Aus heiterem Himmel fällt Regen, bricht ein Vulkan aus, löst sich eine Lawine, entsteht ein Waldbrand, grassiert eine Epidemie, erschüttert ein Erdbeben das Land.

Auf den ersten Blick scheint diese wahllos aufgezählten, aus den verschiedensten Bereichen der Umwelt stammenden Phänomene nicht mehr zu verbinden als, aus heiterem Himmel, also unerwartet und unvorhergesehen in den Alltag der ahnungslosen Menschen einzubrechen. Die Unvorhersehbarkeit derartiger Ereignisse wird traditionellerweise der menschlichen Unfähigkeit zugeschrieben, die zugrundeliegenden komplexen Systeme hinreichend genau zu erfassen. Die wissenschaftlichen Bemühungen sind daher darauf ausgerichtet, auf der Grundlage möglichst umfassender Datenmengen die für das Systemverhalten wesentlichen Elemente zu erkennen und zu isolieren, um die Variablen auf ein handhabbares Maß zu reduzieren.

Trotz großer Bemühungen hat dieses Vorgehen bei zahlreichen komplexen Systemen bislang nicht zum erwarteten Erfolg geführt. Der Vorhersagehorizont von Wetterprognosen beispielsweise nimmt sehr viel langsamer zu als der technische und rechnerische Aufwand, mit dem immer mehr Daten erfaßt und zu einer Prognose verarbeitet werden. Die Vorhersage des Wetters über Zeiträume von mehr als einigen Wochen scheint nach wie vor völlig unmöglich. Aus dem Blickwinkel der nichtlinearen Physik sind derartige Bemühungen sinnlos, weil eine der wesentlichen Voraussetzung nicht gilt: die Unterscheidung zwischen wesentlichen und unwesentlichen Elementen. Kleinste, scheinbar unbedeutende Vorgänge beeinflussen das Systemverhalten ähnlich stark wie große und häufig auftretende Vorgänge, indem sie nach Art einer Kettenreaktion über alle Größenordnungen des Systems hinweg wirksam werden. Dabei können Ereignisse unabhängig von ihrer räumlichen und zeitlichen Entfernung zusammenwirken.

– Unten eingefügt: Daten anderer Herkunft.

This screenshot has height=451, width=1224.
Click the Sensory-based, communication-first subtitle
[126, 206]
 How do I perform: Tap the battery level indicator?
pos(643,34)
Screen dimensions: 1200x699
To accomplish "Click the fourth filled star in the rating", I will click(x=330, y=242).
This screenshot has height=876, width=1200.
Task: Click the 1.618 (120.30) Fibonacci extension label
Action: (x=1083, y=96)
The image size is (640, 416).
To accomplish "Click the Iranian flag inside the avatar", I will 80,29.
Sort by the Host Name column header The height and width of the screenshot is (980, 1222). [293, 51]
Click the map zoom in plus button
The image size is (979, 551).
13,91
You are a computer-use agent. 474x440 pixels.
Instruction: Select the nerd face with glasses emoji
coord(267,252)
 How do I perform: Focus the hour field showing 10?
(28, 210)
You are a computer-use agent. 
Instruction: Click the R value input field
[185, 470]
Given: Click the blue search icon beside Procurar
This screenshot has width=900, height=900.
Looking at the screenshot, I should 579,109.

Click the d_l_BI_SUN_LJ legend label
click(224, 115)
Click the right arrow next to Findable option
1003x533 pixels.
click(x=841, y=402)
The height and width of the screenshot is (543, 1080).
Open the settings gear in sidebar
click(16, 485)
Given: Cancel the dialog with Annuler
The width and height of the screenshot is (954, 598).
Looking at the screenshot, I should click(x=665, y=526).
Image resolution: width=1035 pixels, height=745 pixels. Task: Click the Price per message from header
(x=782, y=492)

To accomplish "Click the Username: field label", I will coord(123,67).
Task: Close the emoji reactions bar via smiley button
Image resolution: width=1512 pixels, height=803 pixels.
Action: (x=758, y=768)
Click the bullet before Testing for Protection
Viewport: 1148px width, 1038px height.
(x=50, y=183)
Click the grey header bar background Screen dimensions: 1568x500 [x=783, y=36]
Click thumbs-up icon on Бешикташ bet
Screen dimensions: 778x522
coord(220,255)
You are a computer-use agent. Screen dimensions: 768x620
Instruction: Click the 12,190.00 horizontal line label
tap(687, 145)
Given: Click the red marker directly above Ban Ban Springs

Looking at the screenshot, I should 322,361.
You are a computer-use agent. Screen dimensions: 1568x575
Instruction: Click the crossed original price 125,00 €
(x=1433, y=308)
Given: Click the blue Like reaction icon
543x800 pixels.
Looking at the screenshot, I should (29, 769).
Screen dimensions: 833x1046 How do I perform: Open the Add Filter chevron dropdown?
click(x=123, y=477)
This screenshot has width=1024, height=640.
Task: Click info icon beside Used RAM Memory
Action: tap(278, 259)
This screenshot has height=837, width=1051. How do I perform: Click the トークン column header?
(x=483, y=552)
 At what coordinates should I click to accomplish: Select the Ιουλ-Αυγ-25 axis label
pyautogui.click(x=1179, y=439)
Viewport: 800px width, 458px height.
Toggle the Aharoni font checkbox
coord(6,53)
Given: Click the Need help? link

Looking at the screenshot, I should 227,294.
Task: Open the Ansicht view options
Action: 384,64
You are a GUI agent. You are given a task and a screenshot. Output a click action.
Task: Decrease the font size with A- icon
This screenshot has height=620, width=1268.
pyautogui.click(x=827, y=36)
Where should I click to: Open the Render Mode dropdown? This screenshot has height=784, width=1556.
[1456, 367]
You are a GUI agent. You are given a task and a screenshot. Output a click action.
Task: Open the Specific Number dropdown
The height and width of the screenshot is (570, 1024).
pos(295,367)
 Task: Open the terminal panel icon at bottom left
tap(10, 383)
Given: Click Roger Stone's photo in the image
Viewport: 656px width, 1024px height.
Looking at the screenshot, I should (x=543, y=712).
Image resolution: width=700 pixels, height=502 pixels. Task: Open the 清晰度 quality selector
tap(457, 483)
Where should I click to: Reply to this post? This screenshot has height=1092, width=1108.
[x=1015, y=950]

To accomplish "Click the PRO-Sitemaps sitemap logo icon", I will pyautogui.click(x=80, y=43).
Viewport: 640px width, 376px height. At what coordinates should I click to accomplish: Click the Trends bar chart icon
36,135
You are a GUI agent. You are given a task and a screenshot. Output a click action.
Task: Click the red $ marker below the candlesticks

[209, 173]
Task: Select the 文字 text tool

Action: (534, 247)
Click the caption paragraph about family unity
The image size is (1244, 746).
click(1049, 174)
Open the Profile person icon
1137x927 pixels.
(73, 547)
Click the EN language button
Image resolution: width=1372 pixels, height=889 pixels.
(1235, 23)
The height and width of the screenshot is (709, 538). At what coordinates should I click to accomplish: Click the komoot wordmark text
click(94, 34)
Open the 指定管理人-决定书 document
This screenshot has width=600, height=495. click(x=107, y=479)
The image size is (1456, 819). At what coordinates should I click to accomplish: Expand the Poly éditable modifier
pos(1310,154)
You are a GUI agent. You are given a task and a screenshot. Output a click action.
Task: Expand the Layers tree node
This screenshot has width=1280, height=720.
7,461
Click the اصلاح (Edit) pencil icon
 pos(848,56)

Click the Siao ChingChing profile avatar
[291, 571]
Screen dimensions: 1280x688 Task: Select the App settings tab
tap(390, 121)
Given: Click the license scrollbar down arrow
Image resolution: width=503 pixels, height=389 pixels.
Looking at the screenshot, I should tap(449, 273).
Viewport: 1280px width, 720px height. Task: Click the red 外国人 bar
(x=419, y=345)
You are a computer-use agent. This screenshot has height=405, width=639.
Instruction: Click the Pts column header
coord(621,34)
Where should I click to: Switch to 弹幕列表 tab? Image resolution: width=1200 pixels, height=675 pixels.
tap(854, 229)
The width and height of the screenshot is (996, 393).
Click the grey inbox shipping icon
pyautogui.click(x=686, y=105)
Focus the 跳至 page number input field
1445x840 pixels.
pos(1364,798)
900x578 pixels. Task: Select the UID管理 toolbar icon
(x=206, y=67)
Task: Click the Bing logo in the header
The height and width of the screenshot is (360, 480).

Ein solches Verhalten erinnert einerseits an kritische Phänomene (Phasenübergänge). Man denke beispielsweise an den Umschlag eines Ferromagneten vom unmagnetischen in den magnetischen Zustand, sobald die Curietemperatur unterschritten wird. Die zufällige Ausrichtung eines kleinen Bereiches wächst über alle Grenzen und bestimmt die Ausrichtung des ganzen Magneten. Andererseits ist die Variation eines Kontrollparameters überhaupt nicht nötig, um das System kritisch zu machen. Es organisiert dieses durch Rückkopplungsmechanismen von selbst.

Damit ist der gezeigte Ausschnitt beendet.